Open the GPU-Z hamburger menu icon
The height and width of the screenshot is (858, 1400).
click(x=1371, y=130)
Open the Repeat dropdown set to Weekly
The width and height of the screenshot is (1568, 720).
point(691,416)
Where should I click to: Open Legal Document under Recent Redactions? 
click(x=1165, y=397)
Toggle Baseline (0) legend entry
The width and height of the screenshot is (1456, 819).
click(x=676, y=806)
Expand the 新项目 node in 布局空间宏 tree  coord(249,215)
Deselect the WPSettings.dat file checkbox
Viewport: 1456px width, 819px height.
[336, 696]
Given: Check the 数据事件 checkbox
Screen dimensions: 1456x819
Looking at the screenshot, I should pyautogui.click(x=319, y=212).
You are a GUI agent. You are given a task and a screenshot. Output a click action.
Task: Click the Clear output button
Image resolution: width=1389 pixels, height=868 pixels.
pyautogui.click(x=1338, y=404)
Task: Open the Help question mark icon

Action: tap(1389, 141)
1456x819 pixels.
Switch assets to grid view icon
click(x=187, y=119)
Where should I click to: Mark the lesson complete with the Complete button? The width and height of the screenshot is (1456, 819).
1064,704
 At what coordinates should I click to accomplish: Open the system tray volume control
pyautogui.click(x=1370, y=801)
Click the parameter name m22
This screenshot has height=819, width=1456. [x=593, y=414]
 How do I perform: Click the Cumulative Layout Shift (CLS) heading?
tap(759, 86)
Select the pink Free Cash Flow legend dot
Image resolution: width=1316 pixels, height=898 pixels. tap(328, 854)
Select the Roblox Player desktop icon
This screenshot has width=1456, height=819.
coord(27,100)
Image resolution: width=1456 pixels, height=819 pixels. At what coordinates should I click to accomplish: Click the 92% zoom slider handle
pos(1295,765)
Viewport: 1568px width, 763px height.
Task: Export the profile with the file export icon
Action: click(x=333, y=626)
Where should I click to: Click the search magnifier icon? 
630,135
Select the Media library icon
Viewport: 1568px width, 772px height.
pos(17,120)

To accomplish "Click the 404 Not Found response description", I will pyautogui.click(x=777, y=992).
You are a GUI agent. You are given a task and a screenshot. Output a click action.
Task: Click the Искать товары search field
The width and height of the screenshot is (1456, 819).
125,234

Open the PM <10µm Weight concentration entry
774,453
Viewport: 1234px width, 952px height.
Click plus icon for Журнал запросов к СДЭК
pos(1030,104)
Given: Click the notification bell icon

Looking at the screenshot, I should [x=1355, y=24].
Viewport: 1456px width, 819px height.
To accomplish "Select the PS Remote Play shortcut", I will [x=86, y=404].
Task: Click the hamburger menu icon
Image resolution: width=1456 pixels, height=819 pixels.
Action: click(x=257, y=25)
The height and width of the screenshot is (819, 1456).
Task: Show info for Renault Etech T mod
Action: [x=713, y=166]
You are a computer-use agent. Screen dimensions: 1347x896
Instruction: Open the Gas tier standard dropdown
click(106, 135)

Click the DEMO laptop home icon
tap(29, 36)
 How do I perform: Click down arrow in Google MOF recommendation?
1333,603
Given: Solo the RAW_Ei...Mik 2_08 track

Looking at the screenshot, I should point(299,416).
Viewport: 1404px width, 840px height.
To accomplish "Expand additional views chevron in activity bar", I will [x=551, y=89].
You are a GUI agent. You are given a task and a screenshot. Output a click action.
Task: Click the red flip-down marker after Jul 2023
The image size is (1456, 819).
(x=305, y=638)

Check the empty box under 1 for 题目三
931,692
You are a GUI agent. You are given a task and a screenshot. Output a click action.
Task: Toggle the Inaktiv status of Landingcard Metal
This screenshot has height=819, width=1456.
________
Retype the material exactly.

◆ WORKED SOLUTION ◆
Open the GPU-Z hamburger menu icon
The height and width of the screenshot is (858, 1400).
click(x=1371, y=130)
Open the Repeat dropdown set to Weekly
The width and height of the screenshot is (1568, 720).
point(691,416)
Where should I click to: Open Legal Document under Recent Redactions? 
click(x=1165, y=397)
Toggle Baseline (0) legend entry
The width and height of the screenshot is (1456, 819).
click(x=676, y=806)
Expand the 新项目 node in 布局空间宏 tree  coord(249,215)
Deselect the WPSettings.dat file checkbox
Viewport: 1456px width, 819px height.
[336, 696]
Given: Check the 数据事件 checkbox
Screen dimensions: 1456x819
Looking at the screenshot, I should pyautogui.click(x=319, y=212).
You are a GUI agent. You are given a task and a screenshot. Output a click action.
Task: Click the Clear output button
Image resolution: width=1389 pixels, height=868 pixels.
pyautogui.click(x=1338, y=404)
Task: Open the Help question mark icon

Action: tap(1389, 141)
1456x819 pixels.
Switch assets to grid view icon
click(x=187, y=119)
Where should I click to: Mark the lesson complete with the Complete button? The width and height of the screenshot is (1456, 819).
1064,704
 At what coordinates should I click to accomplish: Open the system tray volume control
pyautogui.click(x=1370, y=801)
Click the parameter name m22
This screenshot has height=819, width=1456. [x=593, y=414]
 How do I perform: Click the Cumulative Layout Shift (CLS) heading?
tap(759, 86)
Select the pink Free Cash Flow legend dot
Image resolution: width=1316 pixels, height=898 pixels. tap(328, 854)
Select the Roblox Player desktop icon
This screenshot has width=1456, height=819.
coord(27,100)
Image resolution: width=1456 pixels, height=819 pixels. At what coordinates should I click to accomplish: Click the 92% zoom slider handle
pos(1295,765)
Viewport: 1568px width, 763px height.
Task: Export the profile with the file export icon
Action: click(x=333, y=626)
Where should I click to: Click the search magnifier icon? 
630,135
Select the Media library icon
Viewport: 1568px width, 772px height.
pos(17,120)

To accomplish "Click the 404 Not Found response description", I will pyautogui.click(x=777, y=992).
You are a GUI agent. You are given a task and a screenshot. Output a click action.
Task: Click the Искать товары search field
The width and height of the screenshot is (1456, 819).
125,234

Open the PM <10µm Weight concentration entry
774,453
Viewport: 1234px width, 952px height.
Click plus icon for Журнал запросов к СДЭК
pos(1030,104)
Given: Click the notification bell icon

Looking at the screenshot, I should [x=1355, y=24].
Viewport: 1456px width, 819px height.
To accomplish "Select the PS Remote Play shortcut", I will [x=86, y=404].
Task: Click the hamburger menu icon
Image resolution: width=1456 pixels, height=819 pixels.
Action: click(x=257, y=25)
The height and width of the screenshot is (819, 1456).
Task: Show info for Renault Etech T mod
Action: [x=713, y=166]
You are a computer-use agent. Screen dimensions: 1347x896
Instruction: Open the Gas tier standard dropdown
click(106, 135)

Click the DEMO laptop home icon
tap(29, 36)
 How do I perform: Click down arrow in Google MOF recommendation?
1333,603
Given: Solo the RAW_Ei...Mik 2_08 track

Looking at the screenshot, I should point(299,416).
Viewport: 1404px width, 840px height.
To accomplish "Expand additional views chevron in activity bar", I will [x=551, y=89].
You are a GUI agent. You are given a task and a screenshot. Output a click action.
Task: Click the red flip-down marker after Jul 2023
The image size is (1456, 819).
(x=305, y=638)

Check the empty box under 1 for 题目三
931,692
You are a GUI agent. You are given a task and a screenshot. Output a click action.
Task: Toggle the Inaktiv status of Landingcard Metal
This screenshot has height=819, width=1456.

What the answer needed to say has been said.